Мы уже отмечали, что в VI в. в Японию из Китая через Корею пришёл буддизм, для которого характерно представление о текучести и непостоянстве явленных форм бытия, одна из которых – человек со всей его телесно-ментальной организацией. Под влиянием буддизма мировосприятие японцев обрело новые черты. «То, что обычно человек принимает за своё неизменное Я и за внешний мир, доступный ему, буддисты описывают как поток, где нет «меня» и «мира», а есть изменчивые сочетания дхарм».
Непостоянство (мудзё, хаканаси) как главная характеристика жизни человека, стало основной темой поэзии и прозы блистательной эпохи Хэйан (784–1195). Знаток этой эпохи, учёный-искусствовед и эстетик Караки Дзюндзо утверждает: «Литература „женского потока“», в деталях разработавшая эстетику моно-но аварэ – печального очарования, одного из ликов «прекрасного» в Японии, не менее активно обращалась к теме непостоянства такого очарования».
Главным средством гармонизации душевной жизни стала, по мнению крупнейшего философа Японии первой половины XX в. Ониси Ёсинори (1888–1959), эстетизация настроения печали, преодоление его в творчестве и обыгрывание в реальной жизни. В результате у японцев сложилось особенное мировоззрение, для которого характерно находить горькое очарование в любовании самыми непрочными формами Бытия: облетающим при дуновении ветра вишнёвым цветом весной или яркими, но недолговечными кленовыми листьями осенью.

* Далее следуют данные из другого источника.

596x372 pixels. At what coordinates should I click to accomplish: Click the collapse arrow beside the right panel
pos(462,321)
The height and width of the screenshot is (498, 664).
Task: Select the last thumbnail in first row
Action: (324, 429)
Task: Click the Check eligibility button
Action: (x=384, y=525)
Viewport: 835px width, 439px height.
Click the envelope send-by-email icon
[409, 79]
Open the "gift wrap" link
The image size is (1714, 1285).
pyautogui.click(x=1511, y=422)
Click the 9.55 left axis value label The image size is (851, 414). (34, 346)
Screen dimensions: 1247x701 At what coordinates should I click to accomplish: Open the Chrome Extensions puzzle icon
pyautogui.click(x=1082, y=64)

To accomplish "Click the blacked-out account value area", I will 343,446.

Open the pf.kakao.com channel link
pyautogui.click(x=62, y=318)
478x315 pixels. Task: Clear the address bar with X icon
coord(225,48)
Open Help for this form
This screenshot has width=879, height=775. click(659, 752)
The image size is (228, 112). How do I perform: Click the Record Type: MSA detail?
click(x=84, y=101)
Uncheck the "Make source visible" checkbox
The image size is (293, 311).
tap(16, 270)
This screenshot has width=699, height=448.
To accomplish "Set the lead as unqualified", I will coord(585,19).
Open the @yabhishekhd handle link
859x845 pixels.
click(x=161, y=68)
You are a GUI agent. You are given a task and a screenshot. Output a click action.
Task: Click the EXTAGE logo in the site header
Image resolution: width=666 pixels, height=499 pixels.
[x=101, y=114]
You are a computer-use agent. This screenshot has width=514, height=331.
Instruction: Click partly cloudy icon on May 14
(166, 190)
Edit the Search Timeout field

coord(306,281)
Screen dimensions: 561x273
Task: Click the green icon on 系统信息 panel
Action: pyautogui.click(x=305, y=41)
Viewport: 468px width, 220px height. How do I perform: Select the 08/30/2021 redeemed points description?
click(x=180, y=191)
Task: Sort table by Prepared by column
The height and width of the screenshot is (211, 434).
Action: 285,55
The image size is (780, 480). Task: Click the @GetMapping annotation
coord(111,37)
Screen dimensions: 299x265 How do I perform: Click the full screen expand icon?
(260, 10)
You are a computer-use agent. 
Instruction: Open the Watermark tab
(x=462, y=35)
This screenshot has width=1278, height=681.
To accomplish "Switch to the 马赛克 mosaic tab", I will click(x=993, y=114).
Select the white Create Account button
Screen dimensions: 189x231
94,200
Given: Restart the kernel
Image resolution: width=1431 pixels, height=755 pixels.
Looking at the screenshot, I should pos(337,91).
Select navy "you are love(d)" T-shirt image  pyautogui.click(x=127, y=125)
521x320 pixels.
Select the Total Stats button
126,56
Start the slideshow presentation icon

Глубины буддийской философии вряд ли были интересны аристократам, создававшим художественную атмосферу Хэйана. Их интересовала главным образом его эстетическая сторона. Школы хэйанского эзотерического буддизма, Сингон и Тэндай, разделяли общебуддийское положение о единосущности духа и тела (синдзин итинё) и о недвойственности вещественности и разума (сикисин фуни). Это положение рассматривалось в практическом ключе, скорее как отсутствие чётких границ между тремя «измерениями» человека: вещественным (формы деяний), словесным (менее грубые звуковые формы), и ментальным (текучие, слабо оформленные потоки мыслей).
Основоположник учения Сингон, поэт, каллиграф, теоретик искусства и просветитель Кукай (Кобо Дайси), во Вступлении к «Списку привезённых и преподносимых вещей» писал: «Дхарма не имеет речи, но без речи выражена быть не может. Вечная истина превосходит чувственное, но лишь посредством чувственного может быть постигнута <…> В действительности сокровенное учение столь глубоко, что трудно выразить его на письме. Однако с помощью картин неясности могут быть рассеяны». В каком же случае художественное произведение может «рассеять неясности»? Только в случае, если сама неясность, дуновение непостижимой сути бытия, просочится сквозь внешнюю форму.
В известной буддийской сутре «Праджняпарамита хридая» цитируются слова Шакья Муни, с которыми в бытность свою Бодхисаттвой он обратился к ученику:
Таким образом, наиболее истинная форма в буддизме – это бесформенное Тело закона (хоссин). Однако для непросветлённого сознания оно проявляется в нескольких разновидностях формы: от почти неопределённой текучей формы мысли – через форму слов – до отвердевшей вещественной формы ощутимого мира.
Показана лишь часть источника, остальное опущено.